• _Text provided_:
++++++++++++++++++++

|Teaching Myself Replacement Therapy. What A F**KEN EDUCATION. |
September 21, 2022
Replacement therapy? I was taught the principle decades ago. Now I know what it's like to practice it. I have help and support too.
🍃They paid a lot of money to him for me. Enough to buy an American car or "Yank Tank" as Kiwis back then affectionately called these cars. (Don't be going sexually immature with this term either please.)
The car later got torched by her. She must've found out. I had to stand and watch it burning. Beside her. Had no choice. She pulled me outside.🍃
Most survivors of fatal ritualistic worship and abuse have survived what should have been sure death SOONER OR LATER. We survive because we are meant to survive. Not many have said anything public about this kind of evil. Survivors of hard core satanic worship usually have a firm belief in Jesus Christ. I do. And this IS what I am up against. Who do I obey? God? Or "man".

++++++++++++++++++++

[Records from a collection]
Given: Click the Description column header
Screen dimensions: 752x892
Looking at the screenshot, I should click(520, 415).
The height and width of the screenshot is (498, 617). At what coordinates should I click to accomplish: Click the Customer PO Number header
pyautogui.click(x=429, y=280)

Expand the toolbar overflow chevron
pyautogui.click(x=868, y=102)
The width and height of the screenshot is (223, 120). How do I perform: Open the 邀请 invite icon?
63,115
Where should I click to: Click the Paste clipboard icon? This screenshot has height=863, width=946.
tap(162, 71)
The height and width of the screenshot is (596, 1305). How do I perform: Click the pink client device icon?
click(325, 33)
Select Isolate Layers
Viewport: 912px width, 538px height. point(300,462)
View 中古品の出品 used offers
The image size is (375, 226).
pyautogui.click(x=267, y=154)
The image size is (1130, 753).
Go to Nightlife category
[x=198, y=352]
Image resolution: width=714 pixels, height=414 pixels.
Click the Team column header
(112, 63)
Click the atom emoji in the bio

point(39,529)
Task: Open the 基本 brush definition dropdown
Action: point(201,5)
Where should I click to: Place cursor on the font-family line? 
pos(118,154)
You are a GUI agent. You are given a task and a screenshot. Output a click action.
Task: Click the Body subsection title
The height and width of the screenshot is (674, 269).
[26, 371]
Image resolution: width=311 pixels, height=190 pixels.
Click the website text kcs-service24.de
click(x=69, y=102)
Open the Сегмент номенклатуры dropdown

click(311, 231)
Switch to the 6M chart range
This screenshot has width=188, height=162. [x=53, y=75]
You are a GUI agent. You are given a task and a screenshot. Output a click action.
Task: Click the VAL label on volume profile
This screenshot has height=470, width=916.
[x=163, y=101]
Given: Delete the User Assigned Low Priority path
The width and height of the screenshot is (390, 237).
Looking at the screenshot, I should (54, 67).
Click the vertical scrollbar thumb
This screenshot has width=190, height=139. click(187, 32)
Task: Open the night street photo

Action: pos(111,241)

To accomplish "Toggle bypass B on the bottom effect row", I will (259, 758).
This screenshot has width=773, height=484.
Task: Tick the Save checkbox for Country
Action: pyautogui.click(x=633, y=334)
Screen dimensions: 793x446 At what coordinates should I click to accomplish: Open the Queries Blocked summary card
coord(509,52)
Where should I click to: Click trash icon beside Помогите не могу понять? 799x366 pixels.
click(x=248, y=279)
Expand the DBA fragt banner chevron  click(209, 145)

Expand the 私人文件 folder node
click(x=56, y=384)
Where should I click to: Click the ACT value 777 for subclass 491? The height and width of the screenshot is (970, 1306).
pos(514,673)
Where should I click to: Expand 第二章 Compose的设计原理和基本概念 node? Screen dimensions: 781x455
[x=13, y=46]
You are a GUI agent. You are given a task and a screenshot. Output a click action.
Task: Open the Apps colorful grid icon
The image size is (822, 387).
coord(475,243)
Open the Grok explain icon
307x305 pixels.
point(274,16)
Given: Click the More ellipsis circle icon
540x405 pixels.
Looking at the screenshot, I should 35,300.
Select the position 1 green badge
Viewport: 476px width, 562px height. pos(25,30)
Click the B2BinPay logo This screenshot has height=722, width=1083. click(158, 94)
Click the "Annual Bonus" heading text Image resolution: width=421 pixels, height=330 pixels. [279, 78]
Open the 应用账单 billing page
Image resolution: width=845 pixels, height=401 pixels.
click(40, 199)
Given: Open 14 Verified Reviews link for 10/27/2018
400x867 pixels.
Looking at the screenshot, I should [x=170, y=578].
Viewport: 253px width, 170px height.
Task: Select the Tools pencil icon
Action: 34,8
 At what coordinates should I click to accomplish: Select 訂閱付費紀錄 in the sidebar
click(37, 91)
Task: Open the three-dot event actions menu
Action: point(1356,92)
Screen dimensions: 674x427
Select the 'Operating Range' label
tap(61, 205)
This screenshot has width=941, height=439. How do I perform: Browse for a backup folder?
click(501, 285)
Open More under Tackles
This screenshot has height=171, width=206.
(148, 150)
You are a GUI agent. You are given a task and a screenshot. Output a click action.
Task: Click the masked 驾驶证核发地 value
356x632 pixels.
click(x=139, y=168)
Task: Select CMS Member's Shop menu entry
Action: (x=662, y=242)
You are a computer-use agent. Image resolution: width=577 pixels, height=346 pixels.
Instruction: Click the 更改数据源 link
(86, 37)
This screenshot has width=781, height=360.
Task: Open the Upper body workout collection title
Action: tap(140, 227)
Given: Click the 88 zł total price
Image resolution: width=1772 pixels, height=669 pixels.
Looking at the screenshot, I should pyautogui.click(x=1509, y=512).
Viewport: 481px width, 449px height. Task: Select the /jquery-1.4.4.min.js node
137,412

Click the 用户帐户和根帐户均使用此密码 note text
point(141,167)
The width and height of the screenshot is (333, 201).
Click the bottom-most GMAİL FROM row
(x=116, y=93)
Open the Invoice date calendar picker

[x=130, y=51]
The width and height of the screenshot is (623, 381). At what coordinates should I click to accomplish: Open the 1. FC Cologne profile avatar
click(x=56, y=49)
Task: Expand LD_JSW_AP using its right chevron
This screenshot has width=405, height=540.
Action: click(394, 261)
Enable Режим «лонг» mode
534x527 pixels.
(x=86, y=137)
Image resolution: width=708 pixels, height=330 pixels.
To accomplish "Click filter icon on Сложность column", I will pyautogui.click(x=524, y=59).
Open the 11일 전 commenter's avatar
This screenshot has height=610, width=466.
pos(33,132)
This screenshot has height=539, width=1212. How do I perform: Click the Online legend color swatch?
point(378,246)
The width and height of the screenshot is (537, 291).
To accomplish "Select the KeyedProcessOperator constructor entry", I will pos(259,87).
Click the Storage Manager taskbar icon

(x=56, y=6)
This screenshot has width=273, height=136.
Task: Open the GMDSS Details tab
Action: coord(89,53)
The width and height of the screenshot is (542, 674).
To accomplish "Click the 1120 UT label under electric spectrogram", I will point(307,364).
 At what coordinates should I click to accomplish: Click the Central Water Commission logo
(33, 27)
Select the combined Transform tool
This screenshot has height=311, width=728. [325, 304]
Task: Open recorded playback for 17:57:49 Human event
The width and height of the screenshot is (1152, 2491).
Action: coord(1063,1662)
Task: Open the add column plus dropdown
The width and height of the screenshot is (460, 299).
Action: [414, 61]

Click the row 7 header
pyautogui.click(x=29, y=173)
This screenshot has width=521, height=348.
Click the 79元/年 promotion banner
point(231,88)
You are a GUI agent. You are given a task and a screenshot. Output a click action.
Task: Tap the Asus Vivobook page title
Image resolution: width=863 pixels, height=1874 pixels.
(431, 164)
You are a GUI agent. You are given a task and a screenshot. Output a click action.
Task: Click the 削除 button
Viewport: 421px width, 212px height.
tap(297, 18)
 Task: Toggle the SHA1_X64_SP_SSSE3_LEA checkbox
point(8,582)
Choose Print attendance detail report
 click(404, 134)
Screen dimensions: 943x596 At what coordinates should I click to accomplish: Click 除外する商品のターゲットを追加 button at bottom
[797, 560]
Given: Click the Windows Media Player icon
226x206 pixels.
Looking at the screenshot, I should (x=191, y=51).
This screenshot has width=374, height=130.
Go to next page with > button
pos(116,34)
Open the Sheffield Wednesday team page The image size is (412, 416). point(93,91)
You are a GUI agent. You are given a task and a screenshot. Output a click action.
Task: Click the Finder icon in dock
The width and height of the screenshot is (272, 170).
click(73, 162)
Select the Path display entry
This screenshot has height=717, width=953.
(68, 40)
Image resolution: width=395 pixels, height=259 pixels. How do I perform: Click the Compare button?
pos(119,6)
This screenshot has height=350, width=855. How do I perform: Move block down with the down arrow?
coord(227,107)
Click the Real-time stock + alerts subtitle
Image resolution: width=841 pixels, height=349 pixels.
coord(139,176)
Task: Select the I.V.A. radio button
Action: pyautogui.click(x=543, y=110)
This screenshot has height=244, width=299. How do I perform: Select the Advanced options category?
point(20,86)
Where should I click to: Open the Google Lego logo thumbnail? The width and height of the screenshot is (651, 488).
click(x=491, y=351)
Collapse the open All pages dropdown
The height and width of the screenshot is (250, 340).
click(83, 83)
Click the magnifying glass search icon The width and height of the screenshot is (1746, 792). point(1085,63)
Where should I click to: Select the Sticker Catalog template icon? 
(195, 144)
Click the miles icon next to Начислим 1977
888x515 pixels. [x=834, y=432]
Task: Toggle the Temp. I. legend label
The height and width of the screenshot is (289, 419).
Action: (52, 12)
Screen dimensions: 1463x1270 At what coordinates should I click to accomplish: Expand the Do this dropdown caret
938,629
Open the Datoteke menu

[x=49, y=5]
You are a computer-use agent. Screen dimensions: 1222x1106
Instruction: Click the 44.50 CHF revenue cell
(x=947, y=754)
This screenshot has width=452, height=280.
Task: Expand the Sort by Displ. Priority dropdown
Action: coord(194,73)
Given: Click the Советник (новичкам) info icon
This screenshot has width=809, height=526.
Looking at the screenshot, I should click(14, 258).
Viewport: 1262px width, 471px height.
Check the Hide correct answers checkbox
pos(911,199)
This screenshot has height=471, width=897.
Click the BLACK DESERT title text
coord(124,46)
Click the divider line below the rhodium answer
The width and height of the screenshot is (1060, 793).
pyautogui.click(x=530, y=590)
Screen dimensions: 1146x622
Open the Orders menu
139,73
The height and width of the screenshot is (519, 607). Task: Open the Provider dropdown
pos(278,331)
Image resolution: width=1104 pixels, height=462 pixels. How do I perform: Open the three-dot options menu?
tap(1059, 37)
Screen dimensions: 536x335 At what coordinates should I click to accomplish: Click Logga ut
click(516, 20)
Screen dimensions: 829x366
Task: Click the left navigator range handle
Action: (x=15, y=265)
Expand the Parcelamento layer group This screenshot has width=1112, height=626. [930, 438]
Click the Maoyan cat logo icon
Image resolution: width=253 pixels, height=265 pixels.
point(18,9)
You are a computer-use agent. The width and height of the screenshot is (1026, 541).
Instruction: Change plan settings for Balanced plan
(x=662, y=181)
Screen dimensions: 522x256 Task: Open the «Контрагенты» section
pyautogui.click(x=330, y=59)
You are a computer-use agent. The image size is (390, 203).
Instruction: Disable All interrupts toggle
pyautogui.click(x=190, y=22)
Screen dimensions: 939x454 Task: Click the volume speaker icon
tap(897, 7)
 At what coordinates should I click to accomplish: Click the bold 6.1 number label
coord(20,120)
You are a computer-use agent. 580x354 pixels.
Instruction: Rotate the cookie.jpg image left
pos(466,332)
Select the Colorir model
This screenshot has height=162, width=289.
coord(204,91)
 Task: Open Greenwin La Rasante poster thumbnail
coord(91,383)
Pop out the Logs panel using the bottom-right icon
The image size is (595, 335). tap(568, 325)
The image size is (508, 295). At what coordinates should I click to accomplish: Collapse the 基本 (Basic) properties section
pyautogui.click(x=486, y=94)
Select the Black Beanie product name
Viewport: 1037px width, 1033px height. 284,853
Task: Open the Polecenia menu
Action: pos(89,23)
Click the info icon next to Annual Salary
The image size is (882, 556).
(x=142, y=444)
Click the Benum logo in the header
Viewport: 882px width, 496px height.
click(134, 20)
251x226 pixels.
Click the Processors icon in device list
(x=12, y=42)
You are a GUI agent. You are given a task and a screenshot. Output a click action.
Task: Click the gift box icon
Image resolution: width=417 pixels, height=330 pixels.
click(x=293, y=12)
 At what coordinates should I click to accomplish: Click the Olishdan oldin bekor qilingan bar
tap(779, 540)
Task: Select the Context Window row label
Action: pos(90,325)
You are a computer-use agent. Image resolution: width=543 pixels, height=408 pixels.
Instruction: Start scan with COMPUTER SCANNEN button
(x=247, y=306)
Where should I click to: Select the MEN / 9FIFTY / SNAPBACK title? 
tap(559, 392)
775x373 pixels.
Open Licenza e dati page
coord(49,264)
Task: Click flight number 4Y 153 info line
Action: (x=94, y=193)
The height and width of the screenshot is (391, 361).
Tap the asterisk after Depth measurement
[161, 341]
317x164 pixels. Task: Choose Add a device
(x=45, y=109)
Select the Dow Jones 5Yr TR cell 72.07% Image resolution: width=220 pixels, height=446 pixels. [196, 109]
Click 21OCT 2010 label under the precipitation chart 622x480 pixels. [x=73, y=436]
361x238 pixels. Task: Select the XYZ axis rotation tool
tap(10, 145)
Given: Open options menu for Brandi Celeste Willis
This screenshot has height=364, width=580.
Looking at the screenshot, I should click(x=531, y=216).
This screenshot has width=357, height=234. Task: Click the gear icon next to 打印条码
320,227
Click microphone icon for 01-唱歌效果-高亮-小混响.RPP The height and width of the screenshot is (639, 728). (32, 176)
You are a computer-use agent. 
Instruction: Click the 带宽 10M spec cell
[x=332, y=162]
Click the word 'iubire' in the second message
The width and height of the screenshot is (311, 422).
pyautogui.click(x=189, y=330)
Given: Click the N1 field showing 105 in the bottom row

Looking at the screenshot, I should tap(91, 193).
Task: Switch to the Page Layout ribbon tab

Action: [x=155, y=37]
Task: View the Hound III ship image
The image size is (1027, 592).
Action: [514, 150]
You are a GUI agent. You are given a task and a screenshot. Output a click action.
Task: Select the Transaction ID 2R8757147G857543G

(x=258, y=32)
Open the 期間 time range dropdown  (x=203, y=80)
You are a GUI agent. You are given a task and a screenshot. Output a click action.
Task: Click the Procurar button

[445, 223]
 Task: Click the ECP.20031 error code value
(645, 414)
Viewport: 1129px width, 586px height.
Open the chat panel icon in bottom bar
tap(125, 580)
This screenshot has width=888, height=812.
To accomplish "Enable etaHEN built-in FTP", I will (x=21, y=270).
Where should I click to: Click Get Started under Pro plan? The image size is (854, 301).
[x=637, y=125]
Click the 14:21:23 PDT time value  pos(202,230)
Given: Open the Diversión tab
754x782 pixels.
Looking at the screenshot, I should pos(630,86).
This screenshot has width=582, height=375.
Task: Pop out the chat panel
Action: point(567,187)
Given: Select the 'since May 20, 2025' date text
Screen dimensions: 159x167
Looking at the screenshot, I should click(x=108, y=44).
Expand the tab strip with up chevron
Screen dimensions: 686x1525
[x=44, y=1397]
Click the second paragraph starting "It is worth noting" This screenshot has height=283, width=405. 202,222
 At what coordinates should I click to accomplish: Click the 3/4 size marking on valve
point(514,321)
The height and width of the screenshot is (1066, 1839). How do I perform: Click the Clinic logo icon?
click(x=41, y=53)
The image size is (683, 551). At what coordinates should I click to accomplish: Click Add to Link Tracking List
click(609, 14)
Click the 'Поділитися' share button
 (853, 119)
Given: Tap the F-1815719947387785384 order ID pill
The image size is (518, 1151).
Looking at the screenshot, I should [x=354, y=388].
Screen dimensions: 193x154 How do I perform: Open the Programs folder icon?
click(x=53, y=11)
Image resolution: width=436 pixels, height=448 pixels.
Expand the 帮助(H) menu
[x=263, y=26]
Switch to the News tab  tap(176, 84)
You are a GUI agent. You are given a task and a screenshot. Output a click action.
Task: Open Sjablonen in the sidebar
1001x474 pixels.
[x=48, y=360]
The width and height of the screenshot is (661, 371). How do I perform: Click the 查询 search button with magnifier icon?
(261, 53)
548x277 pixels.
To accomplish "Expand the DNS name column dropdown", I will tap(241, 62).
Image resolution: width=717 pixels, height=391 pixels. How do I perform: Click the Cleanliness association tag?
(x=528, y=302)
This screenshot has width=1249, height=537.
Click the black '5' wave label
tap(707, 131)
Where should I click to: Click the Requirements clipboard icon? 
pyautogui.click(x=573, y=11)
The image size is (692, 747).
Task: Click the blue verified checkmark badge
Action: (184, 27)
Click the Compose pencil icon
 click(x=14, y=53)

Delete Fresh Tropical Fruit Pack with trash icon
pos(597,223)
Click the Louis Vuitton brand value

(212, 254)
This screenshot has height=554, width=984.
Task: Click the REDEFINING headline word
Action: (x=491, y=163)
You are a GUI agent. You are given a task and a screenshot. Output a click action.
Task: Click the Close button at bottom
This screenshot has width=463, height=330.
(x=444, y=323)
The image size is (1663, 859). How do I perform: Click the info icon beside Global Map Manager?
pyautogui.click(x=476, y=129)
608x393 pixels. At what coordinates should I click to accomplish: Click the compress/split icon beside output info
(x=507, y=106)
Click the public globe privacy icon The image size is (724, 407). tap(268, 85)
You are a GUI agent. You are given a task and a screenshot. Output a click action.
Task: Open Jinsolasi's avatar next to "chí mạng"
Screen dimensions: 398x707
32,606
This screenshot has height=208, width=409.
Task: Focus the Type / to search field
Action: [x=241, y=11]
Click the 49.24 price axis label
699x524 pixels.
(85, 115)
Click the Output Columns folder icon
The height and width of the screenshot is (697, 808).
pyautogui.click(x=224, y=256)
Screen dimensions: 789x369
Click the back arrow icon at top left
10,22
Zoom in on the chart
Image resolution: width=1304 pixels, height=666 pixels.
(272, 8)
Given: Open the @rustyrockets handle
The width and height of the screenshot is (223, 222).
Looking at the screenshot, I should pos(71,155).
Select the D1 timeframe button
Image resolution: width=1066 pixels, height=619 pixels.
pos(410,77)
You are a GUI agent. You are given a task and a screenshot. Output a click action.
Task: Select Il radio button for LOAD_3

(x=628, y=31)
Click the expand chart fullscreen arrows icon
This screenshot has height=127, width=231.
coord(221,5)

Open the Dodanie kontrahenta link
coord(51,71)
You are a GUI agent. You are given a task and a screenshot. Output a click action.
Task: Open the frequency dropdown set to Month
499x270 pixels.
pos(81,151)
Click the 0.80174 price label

++++++++++++++++++++

• _Task statement_: In the post on replacement therapy, what name did Kiwis back then give to American cars? Nothing in the listing is needed here.

• _Your response_: They called them a "Yank Tank."